Thanks to Bob Greenyer for posting this video from Brilliant Light Power which I had not seen before. It shows a SunCell being activated by a worker, and very soon a hole in the side is burned through.
This is the BLP’s description of what is shown:
“The SunCell reactor was at 30°C when the reaction was initiated. The reactor comprised boron nitride molten metal reservoirs and a ceramic-coated stainless steel (SS) dome. The molten metal was gallium that was injected with a SS electromagnetic pump injector inside of the reactor to hit the other boron nitride reservoir with pooled gallium that served as the counter electrode. The gas was over-atmospheric argon-H2 of a non-combustible stoichiometry. The source of O to form HOH catalyst was trace gallium oxide. The hydrino reaction caused the pressure and temperature in the SS dome to go vertical.
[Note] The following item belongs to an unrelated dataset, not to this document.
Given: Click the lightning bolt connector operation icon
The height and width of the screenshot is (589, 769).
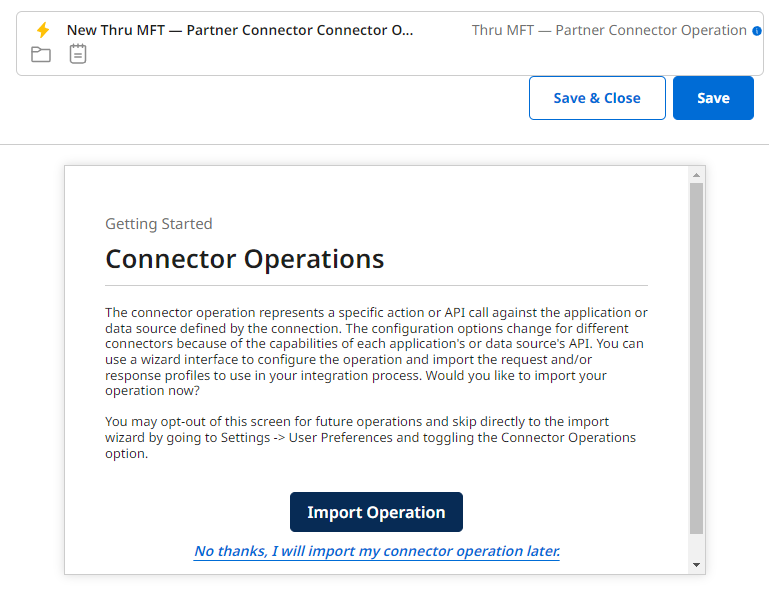Looking at the screenshot, I should point(42,30).
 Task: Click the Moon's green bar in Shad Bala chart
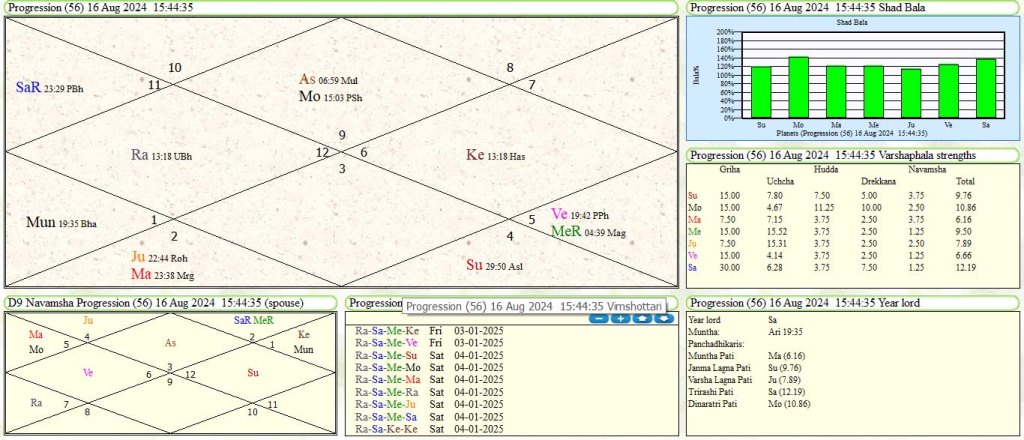pyautogui.click(x=798, y=87)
The hydrino reaction can develop explosive power (note that the blow off valve was activated at ignition). The jet was the hydrino plasma that breached the wall that was melted by the heat from the hydrino reaction. The source of power is H2 to molecular hydrino H2(1/4) + 50 MJ catalyzed the HOH catalyst. H2 goes in and H2(1/4) and massive power comes out. The H2 can be obtained from the electrolysis of water using 1/200th the energy released in the reaction of the hydrogen to hydrino.”
You can see before the ignition that the area where the heat is concentrated is already discolored, not sure what that means.